# Looking for a DIY livery yard Essex



## sanchob (2 February 2013)

I am looking for a space on a nice DIY livery yard in Essex. I am currently stabled in Roxwell, but we have all lost our stables due to sale of the yard. I need the yard to be quite close to me, so ideally Roxwell, Willingale, Fyfield, Ongar, Blackmore, or Norton Heath area. The stable needs to be a good size, not to small as he spends a lot of his day in due to laminitis in the past. Ideally outside stables, and no bars as he gets very protective over his stable, unless they would allow me to board the bars up with wood.
 A good arena is a must have, as I mainly do dressage, needs to be 20x40 or bigger with a good surface, ideally floodlit. 
Good sized fields with secure fencing, and no barbed wire. He is lamintic so not fussed how much grass they have, as long as the fields are good sizes, so he can have a stretch every day. Must do individual turnout as he can't go out with over horses. 
Good hacking would be a bonus but not essential. The yard must be secure. I am looking to pay around £150 pcm with hay and straw, would consider a bit more if the yard is really nice. Must also be friendly!
If you know of anything please pm me details or comment below. Thanks


----------



## olop (3 February 2013)

Sorry to say but you won't find that in the area you are looking or for that price.
DIY yards in that area are few and far between and normally the yards have huge waiting lists.
I would either up your budget or look outside of the area.
I have had to move to full livery to get what I want (hacking, nice facilities and friendly yard) as the DIY yards in the area where just too pricey for what they were offering or they all had dodgy rules that I just couldn't be doing with.
Good luck!


----------



## JFTDWS (3 February 2013)

I agree with olop, it simply doesn't exist, sorry.


----------



## Pinkvboots (3 February 2013)

I dont think you will find anything in this country for £150 pcm hay and straw all in, I was paying £80 pcm just for a basic stable and field but had no arena in Romford Essex, my hay bill was £24 a week and bedding about £14, I have two horses now and keep them at home and my hay and bedding alone costs me more than £150 a month.


----------



## neep (3 February 2013)

I know of a nice little yard with outside stables all year turn out but the school is not quiet 20x40 I don't think and it's not flood lit. You have to get in your own hay and straw and its £30 a week I think. It's only 5 mins from norton Heath tho so handy for shows.


----------



## mischamoo (3 February 2013)

Supplied material:
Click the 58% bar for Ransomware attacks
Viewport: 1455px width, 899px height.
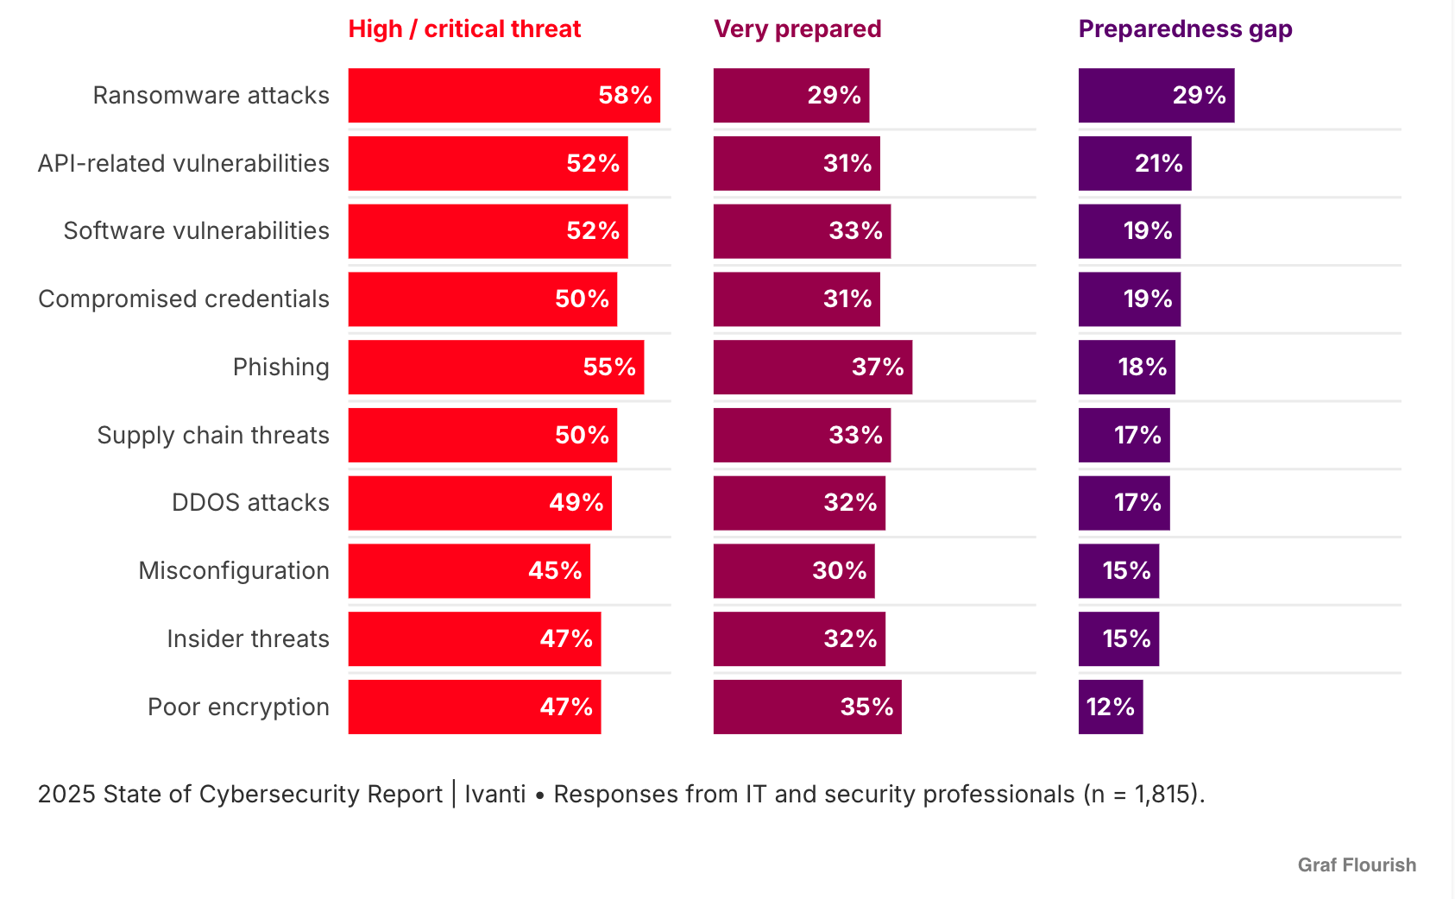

Exercise task 1:
In the livery yard thread, swap "hacking" for "trail riding" and write out the passage that begins at the words "Good hacking would" and stops after "huge waiting lists.".
Exercise task 2:
Extend the livery yard thread past its final line.

Exercise result 1:
Good trail riding would be a bonus but not essential. The yard must be secure. I am looking to pay around £150 pcm with hay and straw, would consider a bit more if the yard is really nice. Must also be friendly!
If you know of anything please pm me details or comment below. Thanks


----------



## olop (3 February 2013)

Sorry to say but you won't find that in the area you are looking or for that price.
DIY yards in that area are few and far between and normally the yards have huge waiting lists.

Exercise result 2:
Pinkvboots - I pay £140 pcm with hay and straw included  we don't have a school but fantastic hacking, beautiful stables and a lovely YO who takes me out in the box to shows etc and helps when I need it. So there are places, just not easy to come by! Sanchob - I believe there was a place in Lt Waltham by the park and ride that had stables with a school and good grazing available if that's any interest to you? No idea of the costs though.


----------



## DosyMare (3 February 2013)

What about Dukes, Lightfoots or Stone(something) in Roxwell? Three different yards but one owner and manager. £140 PCM. Great facilities, lovely hacking and indivual turnout. Hay and straw is included as well. Stone doesn't have a ménage but you can use Lightfoots if you ride 5 mins up the field, but it's on the agenda I believe. I think their is a waiting list but stables always come up so worth being on it. 

The is also Park Farm in Galleywood which is lovely but no indivual turnout. Geldings and mares split but it's only 6 in each field so not massive herds. They have haylage included in the price. Standard school and lunge area - good on site hacking.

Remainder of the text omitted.